=== EXERCISE DIRECTIONS ===
Restate exactly the lines below, from the one containing "You are a GUI" through the final line, and leave out the pictures.

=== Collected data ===
****

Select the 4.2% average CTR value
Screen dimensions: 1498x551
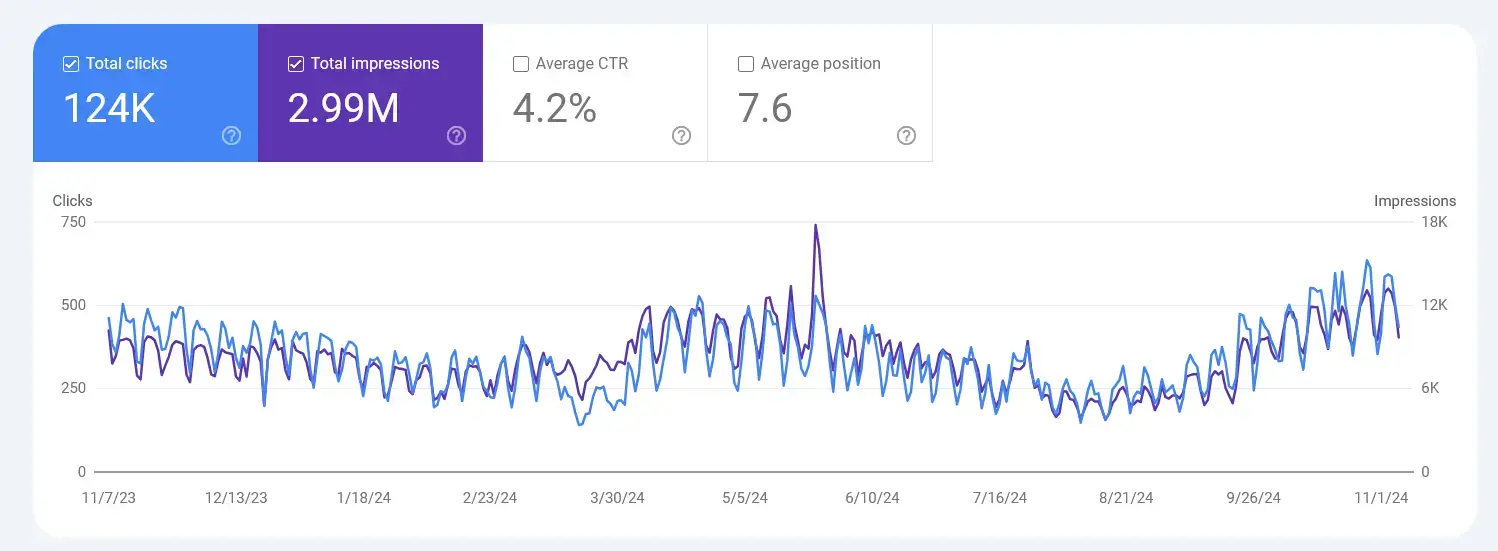click(x=554, y=108)

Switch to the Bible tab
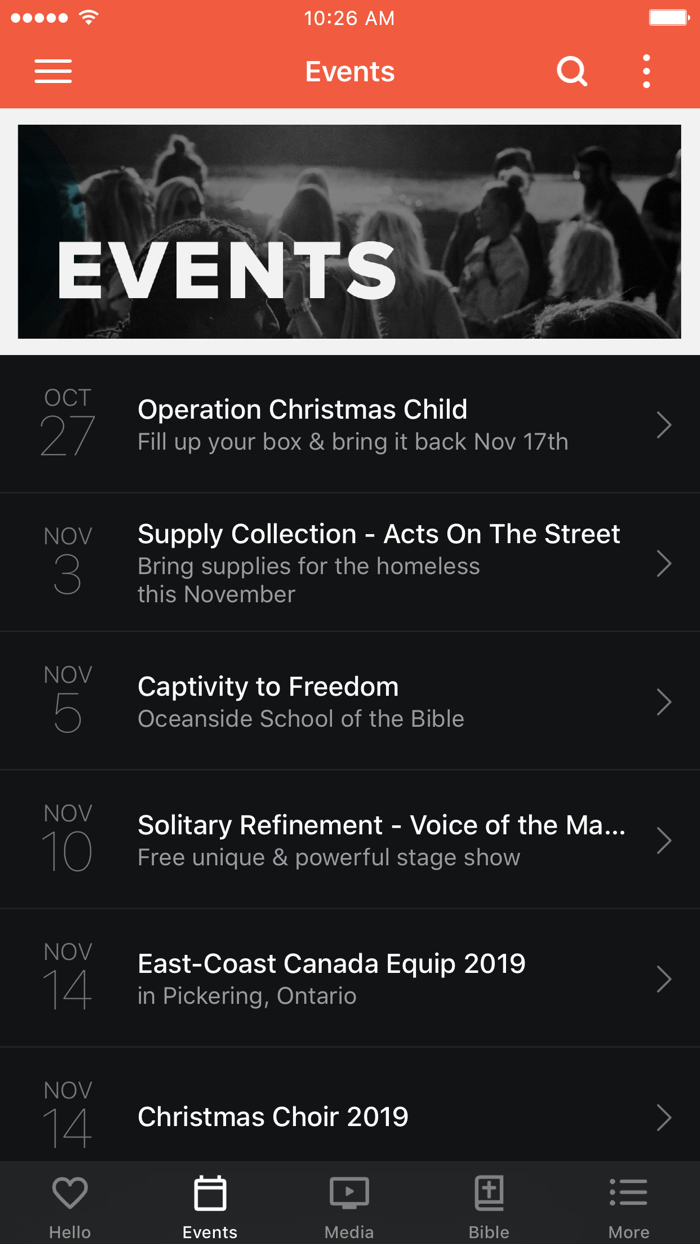click(489, 1203)
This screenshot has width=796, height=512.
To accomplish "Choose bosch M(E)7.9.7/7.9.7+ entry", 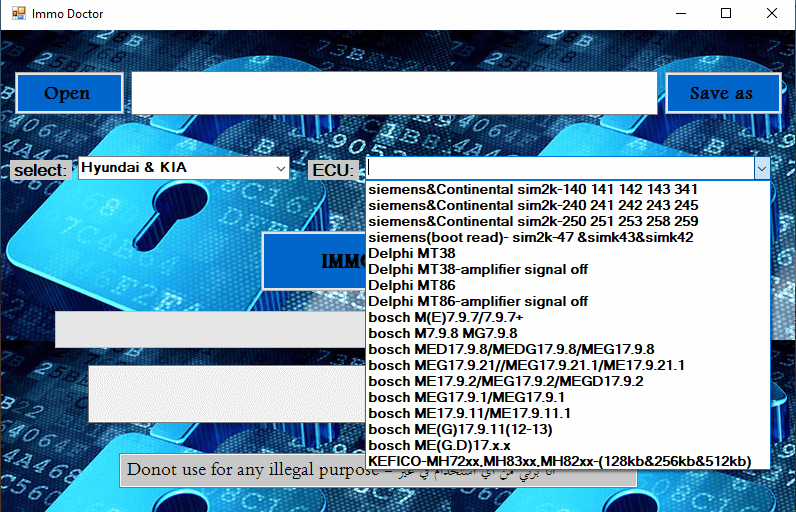I will click(446, 317).
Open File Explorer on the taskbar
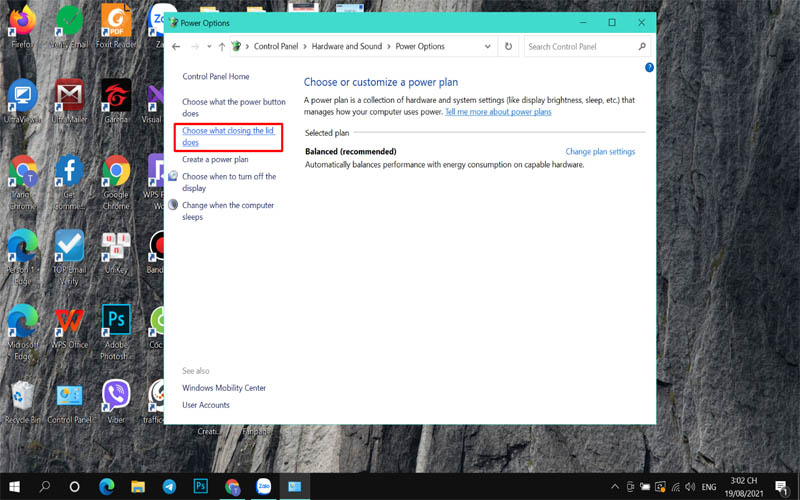This screenshot has width=800, height=500. [138, 487]
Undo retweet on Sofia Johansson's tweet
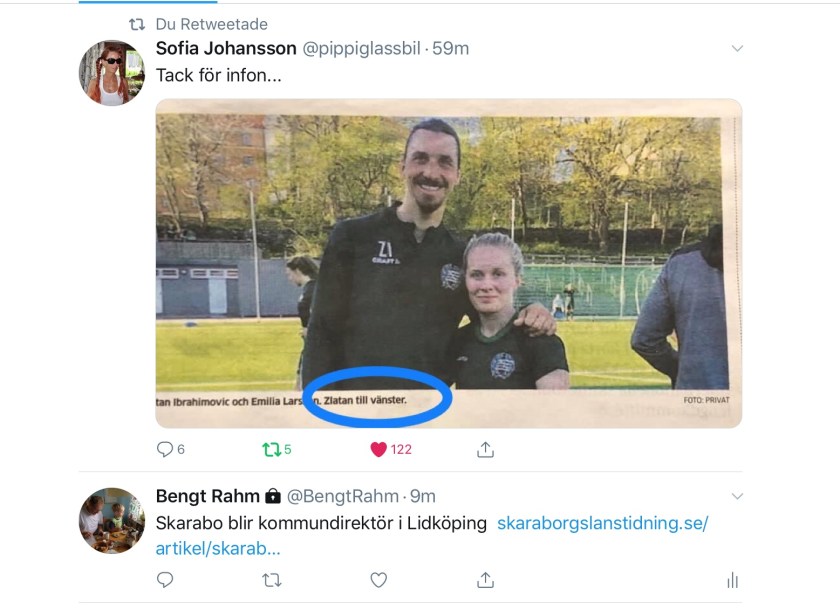The height and width of the screenshot is (609, 840). click(272, 449)
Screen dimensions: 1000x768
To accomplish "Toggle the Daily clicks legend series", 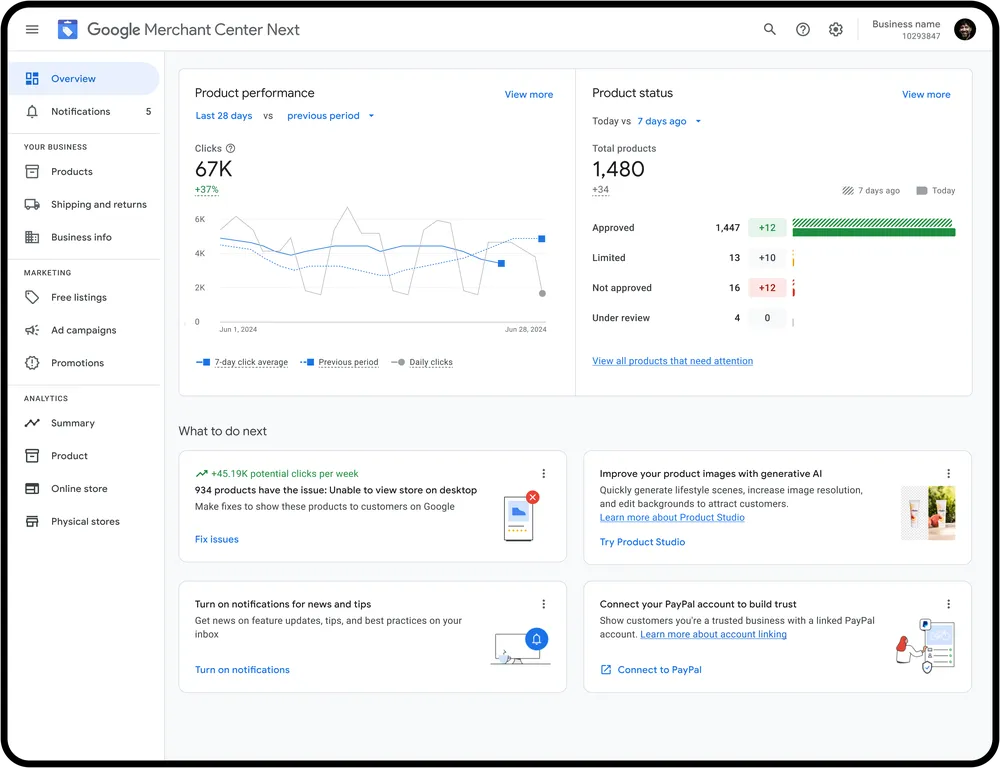I will click(430, 362).
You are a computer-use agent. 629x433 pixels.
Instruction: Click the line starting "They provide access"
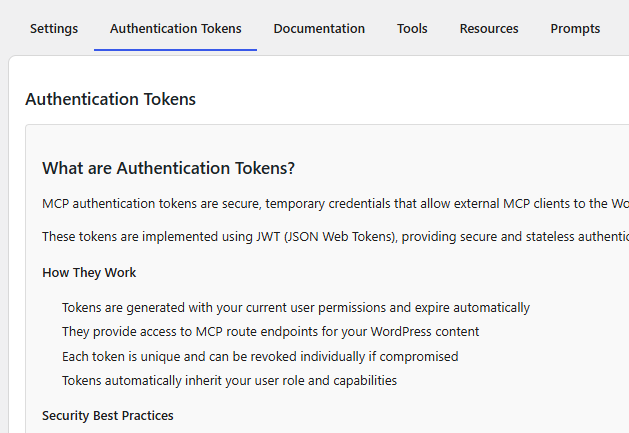(270, 331)
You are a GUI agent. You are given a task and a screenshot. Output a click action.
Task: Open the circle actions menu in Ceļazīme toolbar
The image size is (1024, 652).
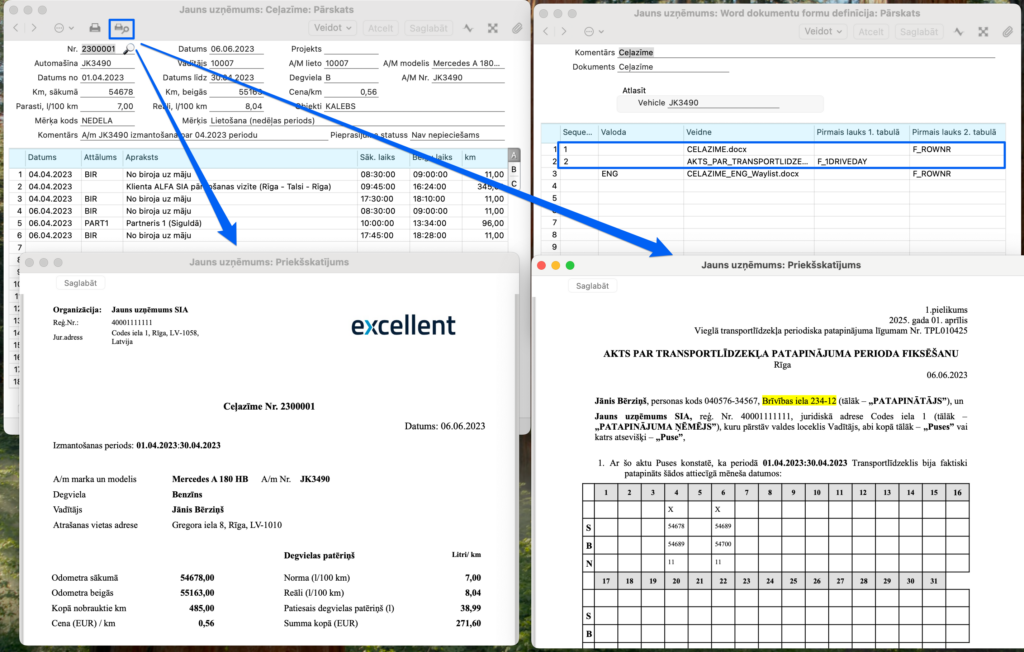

****

=== YOUR SOLUTION ===
You are a GUI agent. You are given a task and a screenshot. Output a click action.
Task: Open the circle actions menu in Ceļazīme toolbar
The image size is (1024, 652).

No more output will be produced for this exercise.